As an example: `ZipFold`

allows you to concisely test a pair of trees for equality, by looking only at one pair of nodes at a time.

```
public static bool Equal(JqlNode j1, JqlNode j2)
=> j1.ZipFold<JqlNode, bool>(
j2,
(n1, n2, childrenEqual) =>
{
switch (n1)
{
case SalaryNode s1 when n2 is SalaryNode s2:
return s1.Currency == s2.Currency
&& s1.Amount == s2.Amount;
case TagNode t1 when n2 is TagNode t2:
return t1.Tag == t2.Tag;
case AndNode a1 when n2 is AndNode a2:
case OrNode o1 when n2 is OrNode o2:
case NotNode a1 when n2 is NotNode a2:
return childrenEqual.All(c => c);
default:
return false;
}
}
);
```

The `ZipFold`

that you’ll find in Sawmill is actually an *n*-ary zip-fold. Instead of taking two `T`

s, and passing two `T`

s to `func`

, it works with an arbitrary number of `T`

s.
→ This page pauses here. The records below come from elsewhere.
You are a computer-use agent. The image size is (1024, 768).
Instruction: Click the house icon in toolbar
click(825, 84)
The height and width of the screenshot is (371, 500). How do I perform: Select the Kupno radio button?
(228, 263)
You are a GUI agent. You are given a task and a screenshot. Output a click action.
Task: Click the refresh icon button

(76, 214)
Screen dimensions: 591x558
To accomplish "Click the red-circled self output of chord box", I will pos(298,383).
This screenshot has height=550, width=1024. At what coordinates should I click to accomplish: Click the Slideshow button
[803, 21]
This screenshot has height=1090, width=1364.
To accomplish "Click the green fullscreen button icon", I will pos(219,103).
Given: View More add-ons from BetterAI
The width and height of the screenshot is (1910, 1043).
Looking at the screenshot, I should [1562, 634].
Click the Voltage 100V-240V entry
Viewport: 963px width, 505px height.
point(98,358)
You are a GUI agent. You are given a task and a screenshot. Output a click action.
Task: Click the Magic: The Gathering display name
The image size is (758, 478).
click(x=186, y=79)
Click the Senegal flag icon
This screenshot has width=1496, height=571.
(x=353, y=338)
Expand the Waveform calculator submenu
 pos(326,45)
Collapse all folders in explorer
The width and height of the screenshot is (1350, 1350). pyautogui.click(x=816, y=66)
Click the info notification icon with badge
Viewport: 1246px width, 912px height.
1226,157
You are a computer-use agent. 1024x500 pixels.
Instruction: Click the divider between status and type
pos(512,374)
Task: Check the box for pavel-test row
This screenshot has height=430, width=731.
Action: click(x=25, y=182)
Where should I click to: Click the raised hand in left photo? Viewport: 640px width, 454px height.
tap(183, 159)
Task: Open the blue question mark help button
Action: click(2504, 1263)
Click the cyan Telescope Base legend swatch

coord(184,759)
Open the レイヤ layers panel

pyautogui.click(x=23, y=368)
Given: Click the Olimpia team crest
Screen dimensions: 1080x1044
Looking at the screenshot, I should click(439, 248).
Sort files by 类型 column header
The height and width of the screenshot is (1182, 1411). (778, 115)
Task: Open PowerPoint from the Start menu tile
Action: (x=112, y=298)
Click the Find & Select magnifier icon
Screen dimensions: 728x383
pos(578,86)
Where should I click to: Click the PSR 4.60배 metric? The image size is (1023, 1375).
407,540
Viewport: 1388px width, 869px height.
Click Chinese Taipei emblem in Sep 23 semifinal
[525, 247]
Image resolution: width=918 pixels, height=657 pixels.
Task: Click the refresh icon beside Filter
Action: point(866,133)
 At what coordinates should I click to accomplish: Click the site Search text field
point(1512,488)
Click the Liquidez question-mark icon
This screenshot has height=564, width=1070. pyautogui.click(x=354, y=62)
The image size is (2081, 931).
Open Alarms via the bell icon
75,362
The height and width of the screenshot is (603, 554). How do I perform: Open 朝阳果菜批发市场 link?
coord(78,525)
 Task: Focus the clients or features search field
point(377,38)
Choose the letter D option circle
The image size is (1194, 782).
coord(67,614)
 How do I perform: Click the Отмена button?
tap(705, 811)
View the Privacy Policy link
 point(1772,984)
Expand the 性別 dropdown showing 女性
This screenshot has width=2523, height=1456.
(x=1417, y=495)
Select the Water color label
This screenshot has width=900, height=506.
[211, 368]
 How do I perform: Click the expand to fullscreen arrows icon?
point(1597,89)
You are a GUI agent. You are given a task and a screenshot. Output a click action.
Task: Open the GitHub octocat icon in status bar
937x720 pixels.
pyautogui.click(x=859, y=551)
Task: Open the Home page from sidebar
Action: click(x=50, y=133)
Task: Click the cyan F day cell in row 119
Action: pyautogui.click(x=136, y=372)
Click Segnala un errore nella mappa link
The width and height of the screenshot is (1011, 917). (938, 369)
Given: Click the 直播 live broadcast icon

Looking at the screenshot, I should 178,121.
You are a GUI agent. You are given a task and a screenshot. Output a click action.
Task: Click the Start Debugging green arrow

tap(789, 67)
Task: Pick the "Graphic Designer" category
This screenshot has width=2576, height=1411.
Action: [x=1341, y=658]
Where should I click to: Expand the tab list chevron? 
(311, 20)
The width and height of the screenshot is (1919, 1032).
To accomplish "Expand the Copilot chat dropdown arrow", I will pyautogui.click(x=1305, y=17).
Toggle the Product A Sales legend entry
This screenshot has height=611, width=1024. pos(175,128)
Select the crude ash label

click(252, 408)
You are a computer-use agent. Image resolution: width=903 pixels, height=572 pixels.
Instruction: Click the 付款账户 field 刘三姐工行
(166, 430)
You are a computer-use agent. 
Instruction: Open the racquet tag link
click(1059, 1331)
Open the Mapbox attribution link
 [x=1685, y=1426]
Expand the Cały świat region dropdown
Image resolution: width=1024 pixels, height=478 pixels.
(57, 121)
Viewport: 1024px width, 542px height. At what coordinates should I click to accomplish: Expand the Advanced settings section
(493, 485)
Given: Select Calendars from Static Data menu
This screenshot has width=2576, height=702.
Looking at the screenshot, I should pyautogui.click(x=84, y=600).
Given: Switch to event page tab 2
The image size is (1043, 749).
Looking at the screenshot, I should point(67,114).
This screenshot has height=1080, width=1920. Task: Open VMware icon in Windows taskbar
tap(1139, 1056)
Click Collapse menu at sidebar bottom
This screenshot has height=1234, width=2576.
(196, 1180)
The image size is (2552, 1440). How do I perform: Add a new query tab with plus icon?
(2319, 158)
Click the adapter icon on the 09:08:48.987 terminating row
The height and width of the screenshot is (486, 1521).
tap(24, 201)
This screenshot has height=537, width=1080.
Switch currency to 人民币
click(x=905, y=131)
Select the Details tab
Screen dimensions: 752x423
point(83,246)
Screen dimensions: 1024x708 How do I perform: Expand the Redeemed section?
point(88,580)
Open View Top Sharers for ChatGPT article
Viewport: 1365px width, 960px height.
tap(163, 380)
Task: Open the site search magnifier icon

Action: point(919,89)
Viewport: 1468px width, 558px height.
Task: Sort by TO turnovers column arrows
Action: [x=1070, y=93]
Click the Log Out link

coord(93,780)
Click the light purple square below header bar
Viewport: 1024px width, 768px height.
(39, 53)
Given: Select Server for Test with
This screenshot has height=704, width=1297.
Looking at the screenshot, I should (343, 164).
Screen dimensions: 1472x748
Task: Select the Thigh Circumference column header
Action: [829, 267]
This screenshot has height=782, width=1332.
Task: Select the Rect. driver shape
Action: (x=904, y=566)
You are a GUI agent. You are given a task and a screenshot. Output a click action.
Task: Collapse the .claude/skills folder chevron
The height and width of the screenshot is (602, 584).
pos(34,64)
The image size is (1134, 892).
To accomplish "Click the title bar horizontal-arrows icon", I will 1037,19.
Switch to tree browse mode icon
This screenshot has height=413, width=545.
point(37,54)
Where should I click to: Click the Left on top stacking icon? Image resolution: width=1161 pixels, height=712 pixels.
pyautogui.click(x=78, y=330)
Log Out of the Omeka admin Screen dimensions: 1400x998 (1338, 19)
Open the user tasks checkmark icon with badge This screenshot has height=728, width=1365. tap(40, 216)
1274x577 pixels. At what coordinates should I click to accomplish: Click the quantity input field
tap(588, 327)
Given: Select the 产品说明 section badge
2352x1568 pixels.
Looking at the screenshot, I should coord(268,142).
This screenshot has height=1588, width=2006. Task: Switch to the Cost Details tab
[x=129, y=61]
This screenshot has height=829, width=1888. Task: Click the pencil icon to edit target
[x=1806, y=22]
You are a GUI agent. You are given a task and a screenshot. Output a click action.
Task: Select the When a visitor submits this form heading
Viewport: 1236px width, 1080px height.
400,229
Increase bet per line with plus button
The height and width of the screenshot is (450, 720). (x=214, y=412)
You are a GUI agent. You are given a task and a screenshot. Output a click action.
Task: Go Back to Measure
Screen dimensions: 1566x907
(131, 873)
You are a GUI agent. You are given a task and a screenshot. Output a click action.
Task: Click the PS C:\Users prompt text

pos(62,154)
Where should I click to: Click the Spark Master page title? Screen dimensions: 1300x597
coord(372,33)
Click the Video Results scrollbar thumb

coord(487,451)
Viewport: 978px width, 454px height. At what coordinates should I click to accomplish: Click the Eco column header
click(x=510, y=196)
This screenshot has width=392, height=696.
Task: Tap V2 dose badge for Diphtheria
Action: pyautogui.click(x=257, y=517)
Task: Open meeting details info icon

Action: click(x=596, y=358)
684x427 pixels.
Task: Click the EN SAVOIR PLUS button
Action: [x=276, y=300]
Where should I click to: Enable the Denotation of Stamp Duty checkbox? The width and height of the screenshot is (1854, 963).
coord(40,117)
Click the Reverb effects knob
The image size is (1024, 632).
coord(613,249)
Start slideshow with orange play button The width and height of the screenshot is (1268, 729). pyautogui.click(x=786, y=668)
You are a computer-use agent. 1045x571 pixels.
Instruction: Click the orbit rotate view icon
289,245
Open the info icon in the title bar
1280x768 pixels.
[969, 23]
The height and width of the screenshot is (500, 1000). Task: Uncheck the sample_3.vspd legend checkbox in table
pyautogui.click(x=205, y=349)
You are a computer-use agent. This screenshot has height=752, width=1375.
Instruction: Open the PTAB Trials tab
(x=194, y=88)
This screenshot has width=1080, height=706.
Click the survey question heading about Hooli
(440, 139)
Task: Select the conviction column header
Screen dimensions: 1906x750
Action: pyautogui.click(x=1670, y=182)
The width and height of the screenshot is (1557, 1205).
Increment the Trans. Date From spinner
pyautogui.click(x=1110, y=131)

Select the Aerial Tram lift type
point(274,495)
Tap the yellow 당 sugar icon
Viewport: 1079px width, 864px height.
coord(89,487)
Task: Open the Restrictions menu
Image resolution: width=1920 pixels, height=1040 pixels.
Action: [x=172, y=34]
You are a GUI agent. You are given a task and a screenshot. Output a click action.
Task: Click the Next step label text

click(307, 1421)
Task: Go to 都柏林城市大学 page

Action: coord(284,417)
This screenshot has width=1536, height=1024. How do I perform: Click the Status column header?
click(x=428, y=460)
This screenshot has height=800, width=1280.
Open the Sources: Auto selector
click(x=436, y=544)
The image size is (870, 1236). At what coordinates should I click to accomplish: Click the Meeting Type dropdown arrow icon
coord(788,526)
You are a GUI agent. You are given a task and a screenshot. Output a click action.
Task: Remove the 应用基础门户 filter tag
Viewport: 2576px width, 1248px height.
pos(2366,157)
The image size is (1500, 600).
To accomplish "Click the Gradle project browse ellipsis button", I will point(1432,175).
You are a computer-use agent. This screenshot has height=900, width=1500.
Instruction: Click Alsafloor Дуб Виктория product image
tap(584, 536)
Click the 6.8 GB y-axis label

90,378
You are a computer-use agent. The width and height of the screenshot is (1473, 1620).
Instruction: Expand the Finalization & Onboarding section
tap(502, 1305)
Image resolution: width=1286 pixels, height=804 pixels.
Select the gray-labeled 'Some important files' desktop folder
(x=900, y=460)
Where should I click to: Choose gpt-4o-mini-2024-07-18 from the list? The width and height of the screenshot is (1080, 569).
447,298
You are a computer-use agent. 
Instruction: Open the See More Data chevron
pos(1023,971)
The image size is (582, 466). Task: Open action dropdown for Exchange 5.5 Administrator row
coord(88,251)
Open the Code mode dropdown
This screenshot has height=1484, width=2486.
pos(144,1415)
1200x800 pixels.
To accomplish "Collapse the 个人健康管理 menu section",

Here’s the code:

```
public static U ZipFold<T, U>(
this T[] values,
Func<T[], IEnumerable<U>, U> func,
) where T : IRewritable<T>
=> func(values, xs.ZipChildren(children => children.ZipFold(func)));
private static IEnumerable<U> ZipChildren<T, U>(
this T[] input,
Func<T[], U> zipFunc
) where T : IRewritable<T>
{
var enumerators = input
.Select(x => x.GetChildren().GetEnumerator())
.ToArray();
while (enumerators.All(e => e.MoveNext()))
{
yield return zipFunc(
enumerators.Select(e => e.Current).ToArray()
);
}
}
```

Sadly, the invariant that `zipFunc`

receives the same number of `T`

s as were passed to `ZipFold`

is not expressible in C#’s type system. So as a consumer of `ZipFold`

, you just have to trust that `zipFunc`

’s argument is of a certain size. In the `Equal`

example, that size is two, because we’re consuming two trees:

```
public static bool Equal(JqlNode j1, JqlNode j2)
=> new[] { j1, j2 }.ZipFold<JqlNode, bool>(
(ns, childrenEqual) =>
{
switch (ns[0])
{
case SalaryNode s1 when ns[1] is SalaryNode s2:
return s1.Currency == s2.Currency
&& s1.Amount == s2.Amount;
case TagNode t1 when ns[1] is TagNode t2:
return t1.Tag == t2.Tag;
case AndNode a1 when ns[1] is AndNode a2:
case OrNode o1 when ns[1] is OrNode o2:
case NotNode n1 when ns[1] is NotNode n2:
return childrenEqual.All(c => c);
default:
return false;
}
}
);
```

Here’s the Haskell transliteration of this *n*-ary zip-fold function, which `traverse`

s in the `ZipList`

`Applicative`

to concisely zip *n* lists of children:

```
fermo :: Plated a => ([a] -> [r] -> r) -> [a] -> r
fermo f xs = f xs (
map (fermo f) $ getZipList $ traverse (ZipList . toListOf plate) xs
)
```

`ZipFold`

is available in version 1.3.0 of Sawmill.